Allelic exchange experiments were performed based on a modified protocol from Hmelo et al. (49). Briefly, the ancestral and evolved alleles were cloned into pPS04 and introduced into H2 by mobilization from E. coli S17.1pir+. Recombinants were selected on LB agar supplemented with kanamycin (50 µg.ml−1). For each allele, 46 merodiploid recombinants were replicated onto LB agar supplemented with kanamycin (50 µg.ml−1). Insertion of the vector into the H2 genome was confirmed by PCR using primers specific to the pPS04 aph-1 gene and by verifying vector absence using a plasmid miniprep kit (ThermoScientific, Waltham, MA).
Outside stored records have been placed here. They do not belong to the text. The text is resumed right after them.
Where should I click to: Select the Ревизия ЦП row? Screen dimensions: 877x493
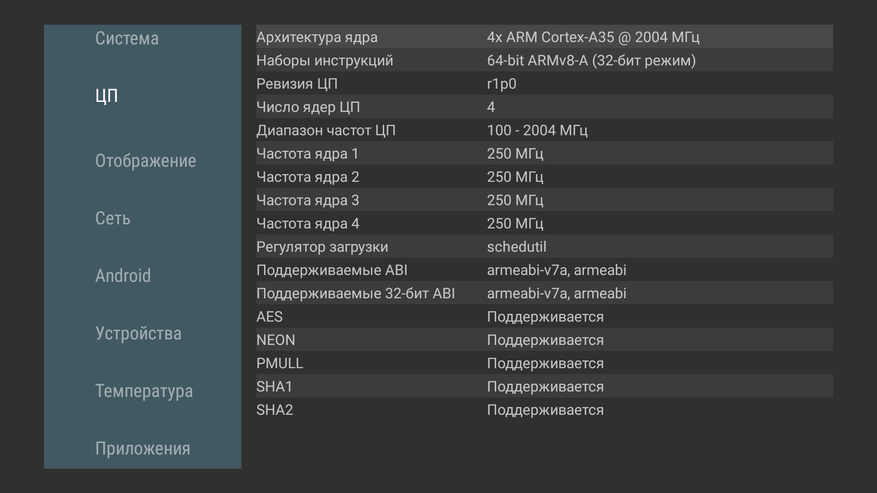pyautogui.click(x=544, y=84)
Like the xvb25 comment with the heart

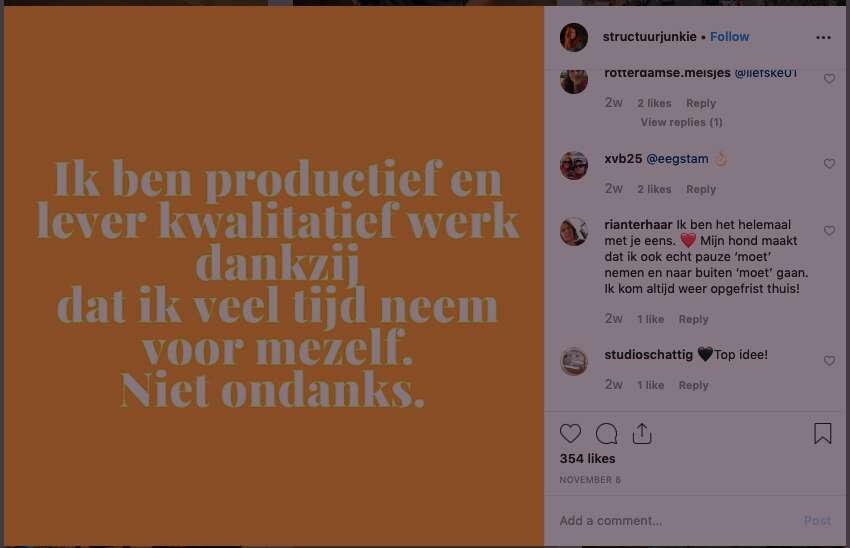(x=829, y=164)
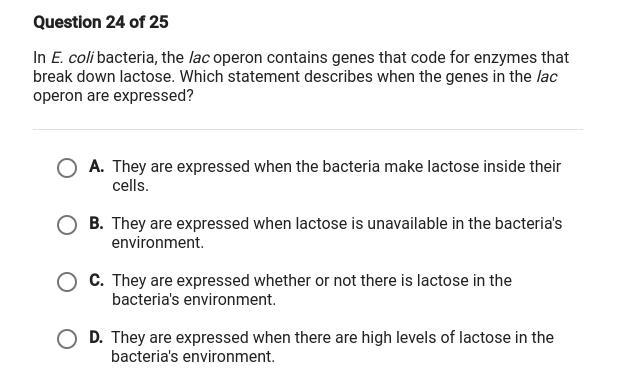Select answer text 'bacteria make lactose inside their'

(441, 166)
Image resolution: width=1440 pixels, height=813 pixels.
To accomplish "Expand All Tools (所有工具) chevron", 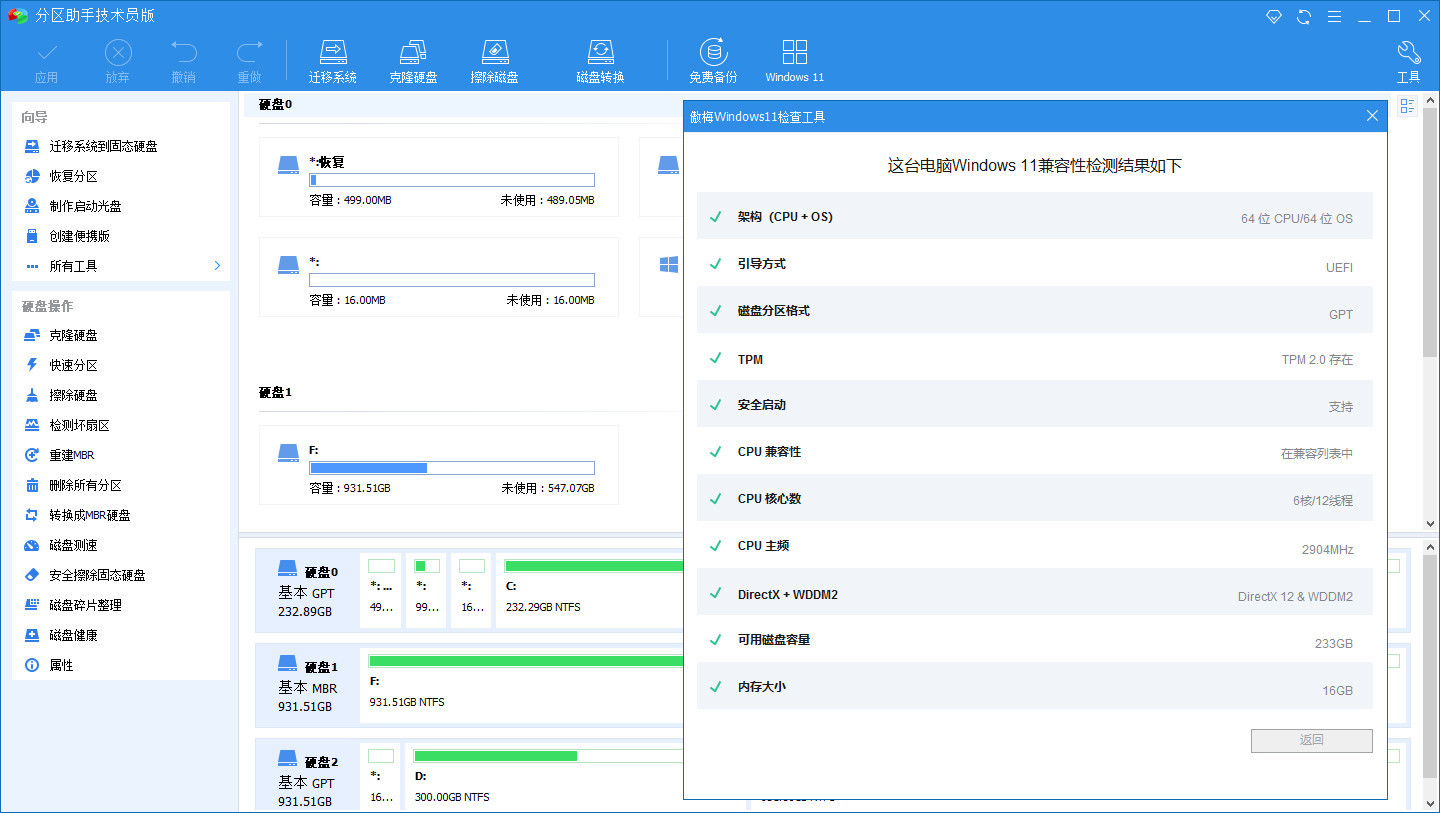I will (x=216, y=266).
Thereafter, a single clone for each allele was inoculated into 5 ml ‘no salt LB’ (NSLB) supplemented with 15% (w/v) sucrose and incubated for ca. 16h at 30 ℃ to select and enrich for double cross-over mutants. The stationary phase cultures were diluted and spread onto NSLB agar supplemented with 15% (w/v) sucrose and ca. 1,000 colonies were screened for the absence of the aph-1 gene by replication onto NSLB agar supplemented with 15% (w/v) sucrose and with or without kanamycin. Absence of the pPS04 aph-1 gene was also confirmed by PCR. To verify the correct genotype for each allele PCR products were generated in each case from 24 clones using the H2_Xpd/Rad3_Seq and H2_UvrD_Seq primer pairs and sequenced by means of Sanger sequencing in both the forward and reverse directions (Elim Biopharm). In each case, a clone that retained the original allele was also saved and used to control for the effect of allelic exchange on the host.

Supplementary Material

1

Acknowledgments

This work was supported by the National Institute of Allergy and Infectious Diseases grant R01 AI084918 of the National Institutes of Health (NIH). The genome resequencing was done by the IBEST Genomics Research Core, and made possible thanks to an Institutional Development Award (IDeA) from the National Institute of General Medical Sciences (NIGMS) of the NIH under grant number P30 GM103324. KB was in part supported by a University of Idaho Department of Biological Sciences Undergraduate Research Grants and by an NIGMS INBRE award, grant number P20 GM103408. HQ was supported by a National Science Foundation REU Site award, 1460696. We thank the lab of Dr. C. Marx for providing us with vector pPS04, and Dr. H. Merrikh for useful suggestions.

Footnotes

Data availability

All sequencing data is available under NCBI BioProject accession number PRJNA261945. All persistence and competition assay data are available from the Dryad Digital Repository: http://dx.doi.org/10.5061/dryad.v25vk.

Code availability

The StabilityToolkit package and instructions are available at https://github.com/jmponciano/StabilityToolkit/blob/master/RunningStabToolsPack.zip

AUTHOR CONTRIBUTIONS

W.L. and E.M.T conceived the project and wrote the manuscript, W.L., K.B., H.Q., K.D., M.T and J.M. performed the experiments, W.L. and J.M.P. the statistical analyses, W.L. and S.H. the bioinformatic analysis, and H.M. facilitated part of the work and helped with data interpretation.

COMPETING FINANCIAL INTERESTS

The authors have no competing financial interests.